**Ejercicio planteado**
Reproduce estas líneas sin ningún cambio.

**Líneas de datos**
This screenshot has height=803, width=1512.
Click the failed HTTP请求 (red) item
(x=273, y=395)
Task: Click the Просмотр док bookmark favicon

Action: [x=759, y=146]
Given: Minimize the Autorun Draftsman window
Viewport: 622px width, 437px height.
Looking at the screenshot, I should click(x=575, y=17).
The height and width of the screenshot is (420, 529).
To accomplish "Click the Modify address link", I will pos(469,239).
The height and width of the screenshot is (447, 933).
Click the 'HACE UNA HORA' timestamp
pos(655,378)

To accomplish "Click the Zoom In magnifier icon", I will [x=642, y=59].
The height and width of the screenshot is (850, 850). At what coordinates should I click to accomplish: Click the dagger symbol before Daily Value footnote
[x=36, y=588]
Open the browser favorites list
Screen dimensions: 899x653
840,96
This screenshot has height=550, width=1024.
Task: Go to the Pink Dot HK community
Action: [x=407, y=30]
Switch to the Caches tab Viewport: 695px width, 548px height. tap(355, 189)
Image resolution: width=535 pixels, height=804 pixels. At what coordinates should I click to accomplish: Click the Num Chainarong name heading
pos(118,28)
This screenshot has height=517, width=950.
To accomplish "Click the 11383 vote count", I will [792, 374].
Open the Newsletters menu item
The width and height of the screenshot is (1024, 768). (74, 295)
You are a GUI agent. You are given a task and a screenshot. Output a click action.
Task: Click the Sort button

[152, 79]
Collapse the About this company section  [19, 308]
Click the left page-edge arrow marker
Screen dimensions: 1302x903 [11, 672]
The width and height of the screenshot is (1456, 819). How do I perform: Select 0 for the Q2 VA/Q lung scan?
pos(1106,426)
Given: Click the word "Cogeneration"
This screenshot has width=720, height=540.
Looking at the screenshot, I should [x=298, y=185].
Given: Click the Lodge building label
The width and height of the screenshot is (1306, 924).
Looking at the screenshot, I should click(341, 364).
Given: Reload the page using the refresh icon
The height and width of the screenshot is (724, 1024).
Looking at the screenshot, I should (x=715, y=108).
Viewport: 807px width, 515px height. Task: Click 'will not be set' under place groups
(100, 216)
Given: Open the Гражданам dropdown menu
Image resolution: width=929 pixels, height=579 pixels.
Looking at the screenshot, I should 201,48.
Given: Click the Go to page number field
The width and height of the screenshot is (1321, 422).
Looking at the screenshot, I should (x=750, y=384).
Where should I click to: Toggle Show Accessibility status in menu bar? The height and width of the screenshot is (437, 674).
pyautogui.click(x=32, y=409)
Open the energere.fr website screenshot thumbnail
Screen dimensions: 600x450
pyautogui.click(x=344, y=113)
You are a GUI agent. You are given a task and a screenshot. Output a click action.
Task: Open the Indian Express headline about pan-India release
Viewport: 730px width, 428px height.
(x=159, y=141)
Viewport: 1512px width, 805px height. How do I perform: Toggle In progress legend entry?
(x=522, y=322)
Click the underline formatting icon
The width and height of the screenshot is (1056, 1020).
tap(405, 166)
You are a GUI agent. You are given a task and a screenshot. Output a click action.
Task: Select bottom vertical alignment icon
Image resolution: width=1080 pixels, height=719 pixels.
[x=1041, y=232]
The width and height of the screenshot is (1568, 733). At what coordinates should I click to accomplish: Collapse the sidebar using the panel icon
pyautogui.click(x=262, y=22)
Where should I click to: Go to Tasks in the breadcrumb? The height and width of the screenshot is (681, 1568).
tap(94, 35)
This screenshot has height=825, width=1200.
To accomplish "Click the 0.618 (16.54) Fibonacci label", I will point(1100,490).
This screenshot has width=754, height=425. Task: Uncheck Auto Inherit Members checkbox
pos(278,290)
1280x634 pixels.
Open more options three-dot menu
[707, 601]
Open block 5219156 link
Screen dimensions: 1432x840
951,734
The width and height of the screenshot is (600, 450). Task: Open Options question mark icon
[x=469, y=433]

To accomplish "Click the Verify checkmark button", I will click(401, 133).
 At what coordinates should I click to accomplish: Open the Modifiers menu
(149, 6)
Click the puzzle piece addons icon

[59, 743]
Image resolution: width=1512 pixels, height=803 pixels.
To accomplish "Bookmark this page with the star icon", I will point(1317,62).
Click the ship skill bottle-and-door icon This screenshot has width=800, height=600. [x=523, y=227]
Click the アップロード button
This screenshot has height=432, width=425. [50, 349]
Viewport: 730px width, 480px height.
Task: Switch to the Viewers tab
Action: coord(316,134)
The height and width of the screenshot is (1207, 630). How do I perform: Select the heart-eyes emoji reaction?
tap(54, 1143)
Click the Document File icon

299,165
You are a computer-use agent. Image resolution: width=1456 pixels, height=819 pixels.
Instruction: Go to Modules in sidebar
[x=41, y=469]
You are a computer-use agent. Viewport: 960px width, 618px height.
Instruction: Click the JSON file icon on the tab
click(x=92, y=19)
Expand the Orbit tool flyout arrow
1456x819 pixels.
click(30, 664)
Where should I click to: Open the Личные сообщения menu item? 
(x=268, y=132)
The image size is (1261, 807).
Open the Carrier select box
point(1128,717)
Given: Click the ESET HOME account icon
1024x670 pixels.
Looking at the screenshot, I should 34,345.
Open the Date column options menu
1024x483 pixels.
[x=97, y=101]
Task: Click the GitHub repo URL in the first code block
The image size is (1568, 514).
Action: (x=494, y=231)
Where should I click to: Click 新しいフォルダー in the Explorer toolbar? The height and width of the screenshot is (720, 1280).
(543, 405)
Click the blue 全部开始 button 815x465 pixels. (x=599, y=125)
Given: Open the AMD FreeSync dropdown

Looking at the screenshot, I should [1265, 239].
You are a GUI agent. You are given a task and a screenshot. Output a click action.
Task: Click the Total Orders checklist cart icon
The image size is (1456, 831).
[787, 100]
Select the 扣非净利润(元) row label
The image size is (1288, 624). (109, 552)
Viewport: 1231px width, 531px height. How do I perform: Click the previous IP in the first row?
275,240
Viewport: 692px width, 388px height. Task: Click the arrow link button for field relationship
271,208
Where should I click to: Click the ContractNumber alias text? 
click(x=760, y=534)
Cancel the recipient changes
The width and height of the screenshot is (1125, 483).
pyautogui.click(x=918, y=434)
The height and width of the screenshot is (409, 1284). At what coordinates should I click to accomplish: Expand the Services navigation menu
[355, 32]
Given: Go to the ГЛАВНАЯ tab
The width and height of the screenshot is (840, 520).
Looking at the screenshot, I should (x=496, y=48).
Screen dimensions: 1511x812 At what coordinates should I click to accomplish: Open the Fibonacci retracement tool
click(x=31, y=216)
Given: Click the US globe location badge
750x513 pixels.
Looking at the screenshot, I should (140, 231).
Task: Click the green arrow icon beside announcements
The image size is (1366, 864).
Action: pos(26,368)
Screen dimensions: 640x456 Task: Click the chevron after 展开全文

**Respuesta**
This screenshot has height=803, width=1512.
Click the failed HTTP请求 (red) item
(x=273, y=395)
Task: Click the Просмотр док bookmark favicon

Action: [x=759, y=146]
Given: Minimize the Autorun Draftsman window
Viewport: 622px width, 437px height.
Looking at the screenshot, I should click(x=575, y=17).
The height and width of the screenshot is (420, 529).
To accomplish "Click the Modify address link", I will pos(469,239).
The height and width of the screenshot is (447, 933).
Click the 'HACE UNA HORA' timestamp
pos(655,378)

To accomplish "Click the Zoom In magnifier icon", I will [x=642, y=59].
The height and width of the screenshot is (850, 850). At what coordinates should I click to accomplish: Click the dagger symbol before Daily Value footnote
[x=36, y=588]
Open the browser favorites list
Screen dimensions: 899x653
840,96
This screenshot has height=550, width=1024.
Task: Go to the Pink Dot HK community
Action: [x=407, y=30]
Switch to the Caches tab Viewport: 695px width, 548px height. tap(355, 189)
Image resolution: width=535 pixels, height=804 pixels. At what coordinates should I click to accomplish: Click the Num Chainarong name heading
pos(118,28)
This screenshot has height=517, width=950.
To accomplish "Click the 11383 vote count", I will [792, 374].
Open the Newsletters menu item
The width and height of the screenshot is (1024, 768). (74, 295)
You are a GUI agent. You are given a task and a screenshot. Output a click action.
Task: Click the Sort button

[152, 79]
Collapse the About this company section  [19, 308]
Click the left page-edge arrow marker
Screen dimensions: 1302x903 [11, 672]
The width and height of the screenshot is (1456, 819). How do I perform: Select 0 for the Q2 VA/Q lung scan?
pos(1106,426)
Given: Click the word "Cogeneration"
This screenshot has width=720, height=540.
Looking at the screenshot, I should [x=298, y=185].
Given: Click the Lodge building label
The width and height of the screenshot is (1306, 924).
Looking at the screenshot, I should click(341, 364).
Given: Reload the page using the refresh icon
The height and width of the screenshot is (724, 1024).
Looking at the screenshot, I should (x=715, y=108).
Viewport: 807px width, 515px height. Task: Click 'will not be set' under place groups
(100, 216)
Given: Open the Гражданам dropdown menu
Image resolution: width=929 pixels, height=579 pixels.
Looking at the screenshot, I should 201,48.
Given: Click the Go to page number field
The width and height of the screenshot is (1321, 422).
Looking at the screenshot, I should (x=750, y=384).
Where should I click to: Toggle Show Accessibility status in menu bar? The height and width of the screenshot is (437, 674).
pyautogui.click(x=32, y=409)
Open the energere.fr website screenshot thumbnail
Screen dimensions: 600x450
pyautogui.click(x=344, y=113)
You are a GUI agent. You are given a task and a screenshot. Output a click action.
Task: Open the Indian Express headline about pan-India release
Viewport: 730px width, 428px height.
(x=159, y=141)
Viewport: 1512px width, 805px height. How do I perform: Toggle In progress legend entry?
(x=522, y=322)
Click the underline formatting icon
The width and height of the screenshot is (1056, 1020).
tap(405, 166)
You are a GUI agent. You are given a task and a screenshot. Output a click action.
Task: Select bottom vertical alignment icon
Image resolution: width=1080 pixels, height=719 pixels.
[x=1041, y=232]
The width and height of the screenshot is (1568, 733). At what coordinates should I click to accomplish: Collapse the sidebar using the panel icon
pyautogui.click(x=262, y=22)
Where should I click to: Go to Tasks in the breadcrumb? The height and width of the screenshot is (681, 1568).
tap(94, 35)
This screenshot has height=825, width=1200.
To accomplish "Click the 0.618 (16.54) Fibonacci label", I will point(1100,490).
This screenshot has width=754, height=425. Task: Uncheck Auto Inherit Members checkbox
pos(278,290)
1280x634 pixels.
Open more options three-dot menu
[707, 601]
Open block 5219156 link
Screen dimensions: 1432x840
951,734
The width and height of the screenshot is (600, 450). Task: Open Options question mark icon
[x=469, y=433]

To accomplish "Click the Verify checkmark button", I will click(401, 133).
 At what coordinates should I click to accomplish: Open the Modifiers menu
(149, 6)
Click the puzzle piece addons icon

[59, 743]
Image resolution: width=1512 pixels, height=803 pixels.
To accomplish "Bookmark this page with the star icon", I will point(1317,62).
Click the ship skill bottle-and-door icon This screenshot has width=800, height=600. [x=523, y=227]
Click the アップロード button
This screenshot has height=432, width=425. [50, 349]
Viewport: 730px width, 480px height.
Task: Switch to the Viewers tab
Action: coord(316,134)
The height and width of the screenshot is (1207, 630). How do I perform: Select the heart-eyes emoji reaction?
tap(54, 1143)
Click the Document File icon

299,165
You are a computer-use agent. Image resolution: width=1456 pixels, height=819 pixels.
Instruction: Go to Modules in sidebar
[x=41, y=469]
You are a computer-use agent. Viewport: 960px width, 618px height.
Instruction: Click the JSON file icon on the tab
click(x=92, y=19)
Expand the Orbit tool flyout arrow
1456x819 pixels.
click(30, 664)
Where should I click to: Open the Личные сообщения menu item? 
(x=268, y=132)
The image size is (1261, 807).
Open the Carrier select box
point(1128,717)
Given: Click the ESET HOME account icon
1024x670 pixels.
Looking at the screenshot, I should 34,345.
Open the Date column options menu
1024x483 pixels.
[x=97, y=101]
Task: Click the GitHub repo URL in the first code block
The image size is (1568, 514).
Action: (x=494, y=231)
Where should I click to: Click 新しいフォルダー in the Explorer toolbar? The height and width of the screenshot is (720, 1280).
(543, 405)
Click the blue 全部开始 button 815x465 pixels. (x=599, y=125)
Given: Open the AMD FreeSync dropdown

Looking at the screenshot, I should [1265, 239].
You are a GUI agent. You are given a task and a screenshot. Output a click action.
Task: Click the Total Orders checklist cart icon
The image size is (1456, 831).
[787, 100]
Select the 扣非净利润(元) row label
The image size is (1288, 624). (109, 552)
Viewport: 1231px width, 531px height. How do I perform: Click the previous IP in the first row?
275,240
Viewport: 692px width, 388px height. Task: Click the arrow link button for field relationship
271,208
Where should I click to: Click the ContractNumber alias text? 
click(x=760, y=534)
Cancel the recipient changes
The width and height of the screenshot is (1125, 483).
pyautogui.click(x=918, y=434)
The height and width of the screenshot is (409, 1284). At what coordinates should I click to accomplish: Expand the Services navigation menu
[355, 32]
Given: Go to the ГЛАВНАЯ tab
The width and height of the screenshot is (840, 520).
Looking at the screenshot, I should (x=496, y=48).
Screen dimensions: 1511x812 At what coordinates should I click to accomplish: Open the Fibonacci retracement tool
click(x=31, y=216)
Given: Click the US globe location badge
750x513 pixels.
Looking at the screenshot, I should (140, 231).
Task: Click the green arrow icon beside announcements
The image size is (1366, 864).
Action: pos(26,368)
Screen dimensions: 640x456 Task: Click the chevron after 展开全文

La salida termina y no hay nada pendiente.